**WHAT YOU HAVE TO DO**.
Copy out the following data line for line, without altering any of it.

**GIVEN DATA**.

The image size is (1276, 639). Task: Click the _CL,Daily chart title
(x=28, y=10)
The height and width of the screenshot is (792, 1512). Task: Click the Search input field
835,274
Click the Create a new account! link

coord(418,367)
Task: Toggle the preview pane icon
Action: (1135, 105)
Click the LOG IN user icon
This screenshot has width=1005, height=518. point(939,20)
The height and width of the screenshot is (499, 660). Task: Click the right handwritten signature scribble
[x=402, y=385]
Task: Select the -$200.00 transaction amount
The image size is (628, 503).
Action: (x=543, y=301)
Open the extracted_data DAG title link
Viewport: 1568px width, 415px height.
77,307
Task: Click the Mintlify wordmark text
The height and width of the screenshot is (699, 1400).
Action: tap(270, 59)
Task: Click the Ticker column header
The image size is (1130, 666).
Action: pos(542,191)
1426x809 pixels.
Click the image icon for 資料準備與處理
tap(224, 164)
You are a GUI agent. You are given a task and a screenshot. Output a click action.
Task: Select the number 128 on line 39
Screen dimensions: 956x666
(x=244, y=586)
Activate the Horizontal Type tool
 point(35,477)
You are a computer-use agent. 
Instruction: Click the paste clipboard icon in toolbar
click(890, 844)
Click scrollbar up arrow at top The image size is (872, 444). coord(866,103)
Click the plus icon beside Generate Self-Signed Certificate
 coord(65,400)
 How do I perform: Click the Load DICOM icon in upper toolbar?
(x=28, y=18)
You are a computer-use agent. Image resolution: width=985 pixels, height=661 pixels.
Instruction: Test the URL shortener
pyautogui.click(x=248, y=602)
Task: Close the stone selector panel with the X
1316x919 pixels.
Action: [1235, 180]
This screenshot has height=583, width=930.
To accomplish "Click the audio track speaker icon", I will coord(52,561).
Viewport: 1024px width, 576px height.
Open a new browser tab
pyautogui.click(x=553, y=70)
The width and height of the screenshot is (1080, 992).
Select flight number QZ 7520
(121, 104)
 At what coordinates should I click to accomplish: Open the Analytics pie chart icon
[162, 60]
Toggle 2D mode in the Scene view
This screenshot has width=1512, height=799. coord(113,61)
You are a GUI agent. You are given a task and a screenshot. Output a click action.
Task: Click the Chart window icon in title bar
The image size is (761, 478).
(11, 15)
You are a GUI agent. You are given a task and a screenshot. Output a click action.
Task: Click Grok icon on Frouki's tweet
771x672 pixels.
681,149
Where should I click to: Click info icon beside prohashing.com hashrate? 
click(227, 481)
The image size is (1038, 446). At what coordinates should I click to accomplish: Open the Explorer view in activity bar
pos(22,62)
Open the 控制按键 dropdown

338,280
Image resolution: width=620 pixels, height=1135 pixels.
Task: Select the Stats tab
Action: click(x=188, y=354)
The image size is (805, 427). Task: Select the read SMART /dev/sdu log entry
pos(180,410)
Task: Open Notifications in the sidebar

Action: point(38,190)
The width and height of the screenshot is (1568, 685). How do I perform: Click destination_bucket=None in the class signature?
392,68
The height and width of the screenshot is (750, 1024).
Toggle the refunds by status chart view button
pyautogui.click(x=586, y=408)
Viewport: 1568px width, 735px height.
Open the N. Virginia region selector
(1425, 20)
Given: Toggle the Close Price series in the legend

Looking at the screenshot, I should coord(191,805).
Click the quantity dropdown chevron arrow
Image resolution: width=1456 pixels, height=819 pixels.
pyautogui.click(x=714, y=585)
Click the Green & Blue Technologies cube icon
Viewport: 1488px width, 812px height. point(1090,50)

**SOLUTION TO THIS TASK**.
The image size is (1276, 639). Task: Click the _CL,Daily chart title
(x=28, y=10)
The height and width of the screenshot is (792, 1512). Task: Click the Search input field
835,274
Click the Create a new account! link

coord(418,367)
Task: Toggle the preview pane icon
Action: (1135, 105)
Click the LOG IN user icon
This screenshot has width=1005, height=518. point(939,20)
The height and width of the screenshot is (499, 660). Task: Click the right handwritten signature scribble
[x=402, y=385]
Task: Select the -$200.00 transaction amount
The image size is (628, 503).
Action: (x=543, y=301)
Open the extracted_data DAG title link
Viewport: 1568px width, 415px height.
77,307
Task: Click the Mintlify wordmark text
The height and width of the screenshot is (699, 1400).
Action: tap(270, 59)
Task: Click the Ticker column header
The image size is (1130, 666).
Action: pos(542,191)
1426x809 pixels.
Click the image icon for 資料準備與處理
tap(224, 164)
You are a GUI agent. You are given a task and a screenshot. Output a click action.
Task: Select the number 128 on line 39
Screen dimensions: 956x666
(x=244, y=586)
Activate the Horizontal Type tool
 point(35,477)
You are a computer-use agent. 
Instruction: Click the paste clipboard icon in toolbar
click(890, 844)
Click scrollbar up arrow at top The image size is (872, 444). coord(866,103)
Click the plus icon beside Generate Self-Signed Certificate
 coord(65,400)
 How do I perform: Click the Load DICOM icon in upper toolbar?
(x=28, y=18)
You are a computer-use agent. Image resolution: width=985 pixels, height=661 pixels.
Instruction: Test the URL shortener
pyautogui.click(x=248, y=602)
Task: Close the stone selector panel with the X
1316x919 pixels.
Action: [1235, 180]
This screenshot has height=583, width=930.
To accomplish "Click the audio track speaker icon", I will coord(52,561).
Viewport: 1024px width, 576px height.
Open a new browser tab
pyautogui.click(x=553, y=70)
The width and height of the screenshot is (1080, 992).
Select flight number QZ 7520
(121, 104)
 At what coordinates should I click to accomplish: Open the Analytics pie chart icon
[162, 60]
Toggle 2D mode in the Scene view
This screenshot has width=1512, height=799. coord(113,61)
You are a GUI agent. You are given a task and a screenshot. Output a click action.
Task: Click the Chart window icon in title bar
The image size is (761, 478).
(11, 15)
You are a GUI agent. You are given a task and a screenshot. Output a click action.
Task: Click Grok icon on Frouki's tweet
771x672 pixels.
681,149
Where should I click to: Click info icon beside prohashing.com hashrate? 
click(227, 481)
The image size is (1038, 446). At what coordinates should I click to accomplish: Open the Explorer view in activity bar
pos(22,62)
Open the 控制按键 dropdown

338,280
Image resolution: width=620 pixels, height=1135 pixels.
Task: Select the Stats tab
Action: click(x=188, y=354)
The image size is (805, 427). Task: Select the read SMART /dev/sdu log entry
pos(180,410)
Task: Open Notifications in the sidebar

Action: point(38,190)
The width and height of the screenshot is (1568, 685). How do I perform: Click destination_bucket=None in the class signature?
392,68
The height and width of the screenshot is (750, 1024).
Toggle the refunds by status chart view button
pyautogui.click(x=586, y=408)
Viewport: 1568px width, 735px height.
Open the N. Virginia region selector
(1425, 20)
Given: Toggle the Close Price series in the legend

Looking at the screenshot, I should coord(191,805).
Click the quantity dropdown chevron arrow
Image resolution: width=1456 pixels, height=819 pixels.
pyautogui.click(x=714, y=585)
Click the Green & Blue Technologies cube icon
Viewport: 1488px width, 812px height. point(1090,50)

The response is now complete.